Emergence (US premiere)
About this Piece
Composed: 2011; 2014/2016
Length: c. 15 minutes
Orchestration: 3 flutes (2nd & 3rd = piccolo), 3 oboes (3rd = English horn), 3 clarinets (3rd = bass clarinet), 3 bassoons (3rd = contrabassoon), 4 horns, 3 trumpets, 3 trombones, tuba, timpani, percussion (vibraphone, floor tom, cymbals, suspended cymbal, tubular bells, ratchet, glockenspiel, bass drums, marimba, xylophone, wooden box, small tuned gongs, temple blocks, tam-tam, crotales, anvil, bellow, snare drum), harp, piano, and strings
First LA Phil performance (U.S. premiere)
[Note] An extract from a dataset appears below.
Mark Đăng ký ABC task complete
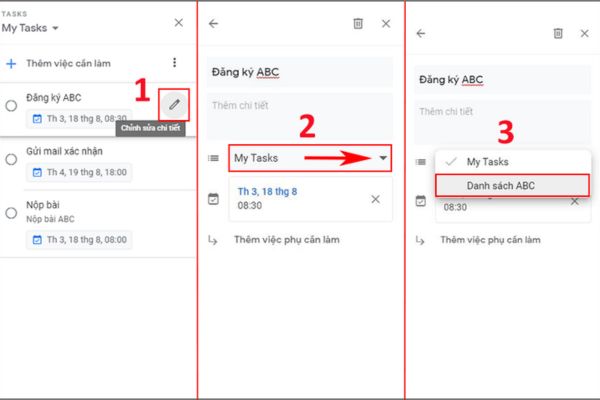 (x=11, y=106)
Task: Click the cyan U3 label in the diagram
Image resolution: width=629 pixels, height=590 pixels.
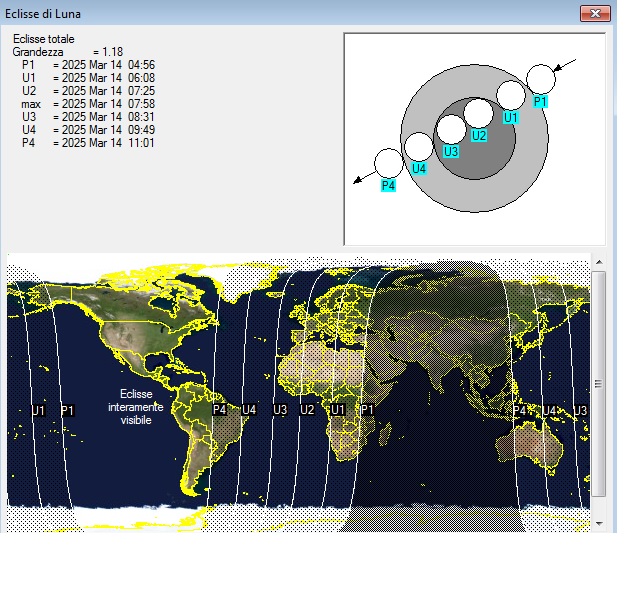Action: 451,152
Emergence, Richard Whitehouse wrote in his Gramophone review of Bjarnason’s recording with the Reykjavík Sinfonia, is “a triptych in which the musical substance comes into focus via an amalgam of minimalist gestures and long-term harmonic planes, scored with a fastidiousness that those familiar with Bjarnason’s string arrangements on the last two albums by Sigur Rós will recognize as a personal trait.”
“Silence” is a rather paradoxical title for a movement as richly and rhetorically sonorous as Bjarnason’s opening, which sets a soundstage – to misuse an audiophile term – urgent with implications and possibilities. “Black Breathing,” suggested by the hissing sound of the strings, is glittering, push-pull cinematic music. “Emergence” makes explicit this pattern of great sonic blocks emerging from expectant quiet. There is a palpable sense of grandeur to these shimmering, sometimes shivering masses and a feeling of vast energies just barely contained yet expanding with great purpose and strength.